Managing File Storage with Lustre File Systems

Lustre Quotas

Customers can use the Lustre file system storage quota feature (lfs setquota) to set user-based, group-based, and project-based quotas on the file system itself to limit end-user capacity utilization & optimize cost.

To limit File Storage with Lustre resources, see Limits on File Storage with Lustre Resources.

Required IAM Policy

To use Oracle Cloud Infrastructure, an administrator must be a member of a group granted security access in a policy  by a tenancy administrator. This access is required whether you're using the Console or the REST API with an SDK, CLI, or other tool. If you get a message that you don't have permission or are unauthorized, verify with the tenancy administrator what type of access you have and which compartment  your access works in.

If you're new to policies, see Getting Started with Policies and Policy Builder Policy Templates.

The following IAM policy statement allows a group of administrators to manage File Storage with Lustre resources:

Allow group <lustre-admin-group> to manage lustre-file-family in compartment <file_system_compartment>

Because file systems use network resources, users must also have "use" permissions for VNICs, private IPs, private DNS zones, and subnets to create or delete a file system. The following policy grants a group of administrators the ability to use network resources:

allow group <lustre-admin-group> to use virtual-network-family in compartment <network_resource_compartment>

The following required policy allows the File Storage with Lustre service to attach Lustre servers hosts to subnets in your tenancy:

allow service lustrefs to use virtual-network-family in tenancy
Important

Without the preceding policies, File Storage with Lustre can't use the network resources necessary to function.

If you're planning to encrypt file systems using your own keys, see the policies in Updating File System Encryption.

For more information, see File Storage with Lustre Policies.

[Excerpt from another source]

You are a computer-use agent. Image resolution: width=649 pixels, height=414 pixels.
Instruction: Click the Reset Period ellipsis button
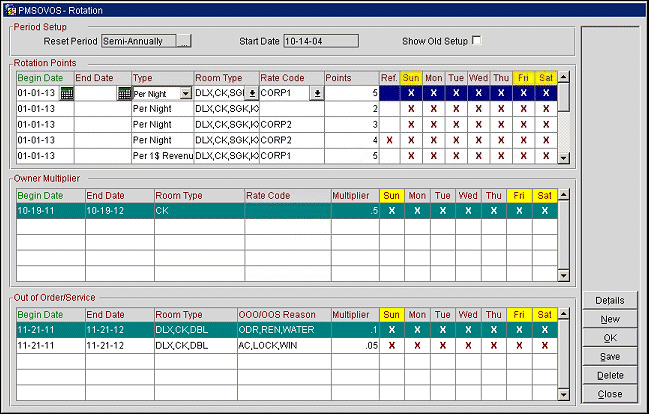(x=183, y=41)
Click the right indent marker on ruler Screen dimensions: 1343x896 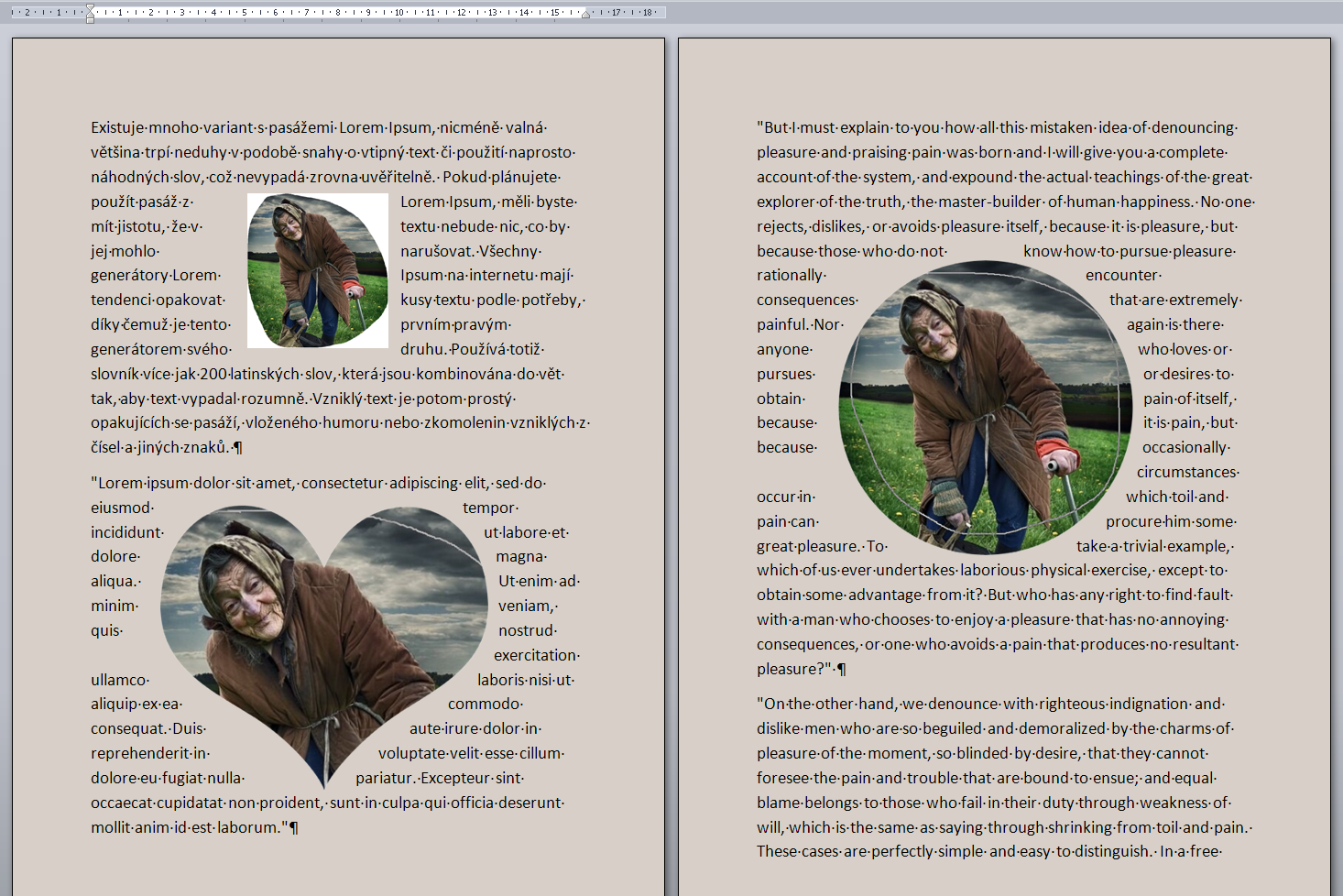pos(585,15)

Limitations and Considerations

  • The minimum capacity for a file system is 31.2 TiB. File system capacity can be increased in specific increments. File system capacity can't be decreased.
  • The default maximum capacity for a file system is 200 TiB. If you need more than 200 TiB of capacity, contact support.
  • The maximum aggregate throughput per tenancy is 200 Gbps (gigabits per second). This allotment can be used across multiple file systems. For example, you can create a 72.8 TiB file system at 125 MB/s/TiB (for an aggregate of 72.8 Gbps) and a 41.6 TiB file system at 250 MB/s/TiB (for an aggregate of 83.2 Gbps).
  • Don't use /25 or smaller subnets for file system creation because they don't have enough available IP addresses.
    • For file systems with capacity between 120 TiB and 215 TiB, use /24 or larger subnets
    • For file systems with capacity between 200 TiB and 400 TiB, use /23 or larger subnets
  • You can't attach a file system to a public subnet in a VCN. File systems must be attached to private subnets.
  • Each file system has a weekly maintenance schedule. For more information, see Finding a File System's Maintenance Schedule.

Understanding Maintenance Schedules

File Storage with Lustre file systems require a maintenance schedule for patching and updates. A sample maintenance schedule has two components: DayOfWeek and StartTime, such as MONDAY:04:00.

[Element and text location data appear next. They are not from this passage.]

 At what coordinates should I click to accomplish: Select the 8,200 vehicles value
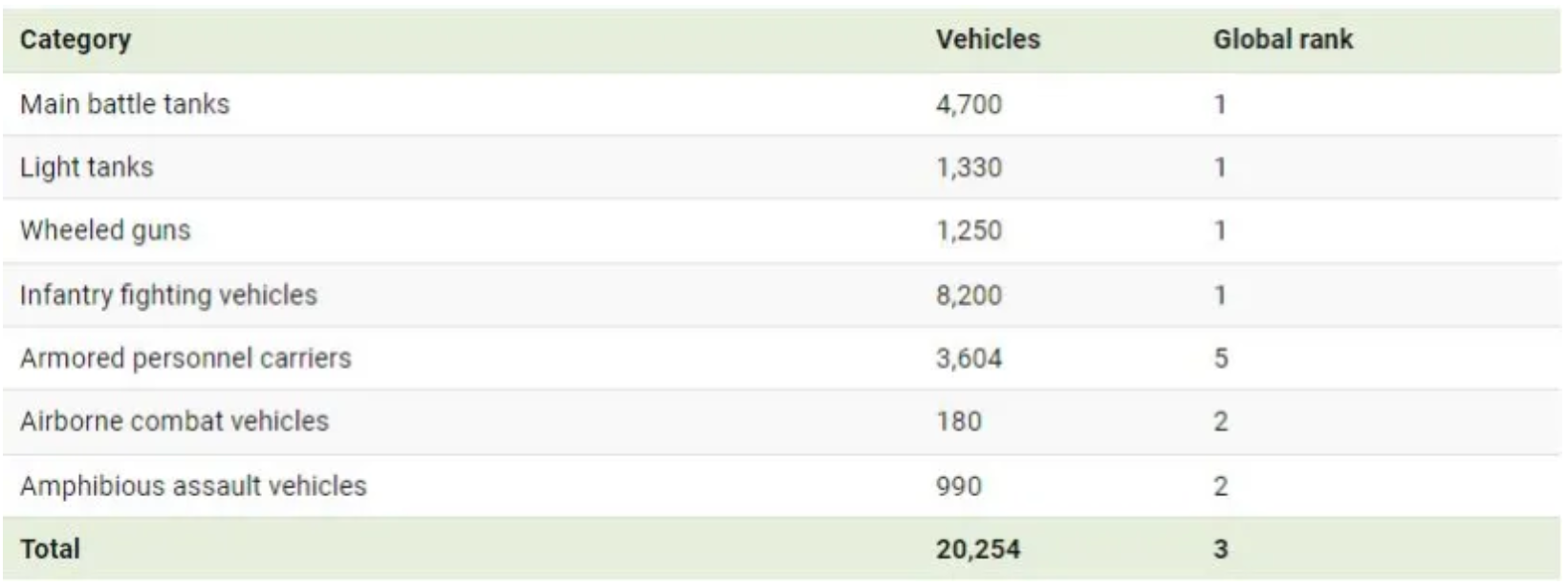(969, 294)
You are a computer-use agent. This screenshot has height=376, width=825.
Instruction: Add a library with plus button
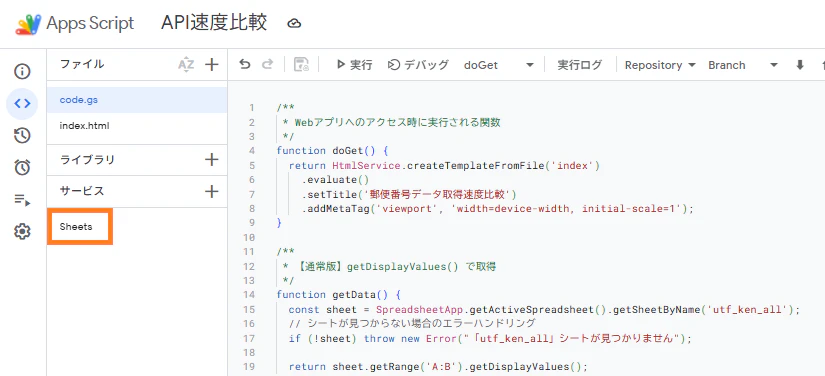[212, 159]
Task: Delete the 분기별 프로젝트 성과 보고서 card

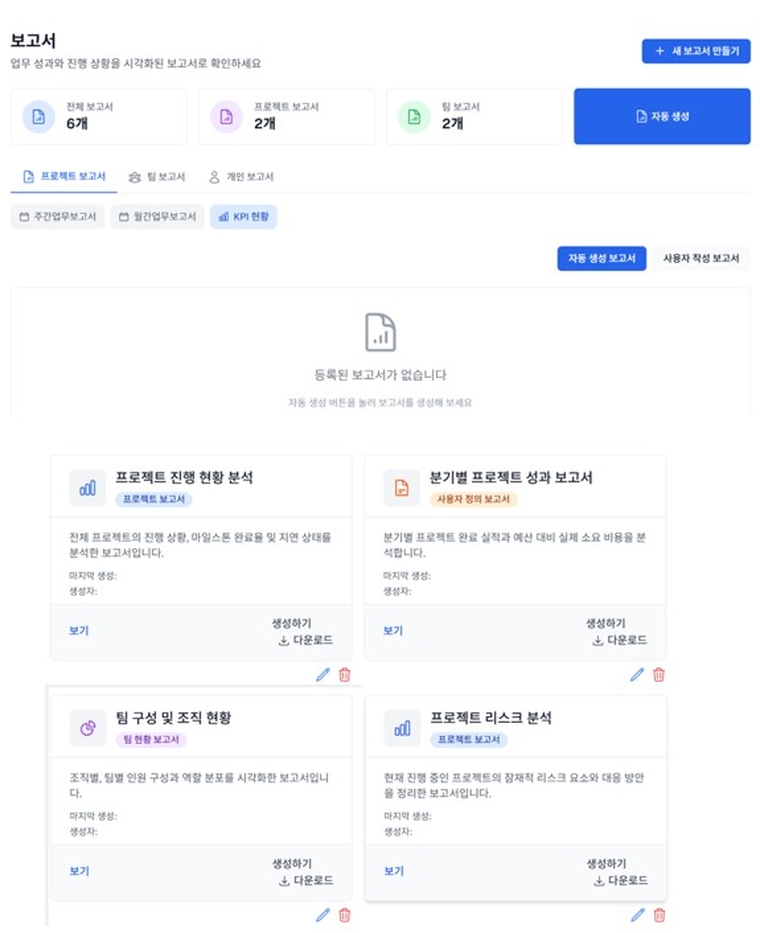Action: 659,675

The service might use the weekly maintenance schedule to perform routine maintenance operations on the Lustre file system. Normally, only a single maintenance schedule is used per month. Maintenance can take 30 minutes to four hours for file systems that are less than 1 petabyte (PB). Larger file systems might take longer.

During an active maintenance operation, the file system remains available but can have degraded performance. In rare cases, the file system might become unavailable for part of the maintenance.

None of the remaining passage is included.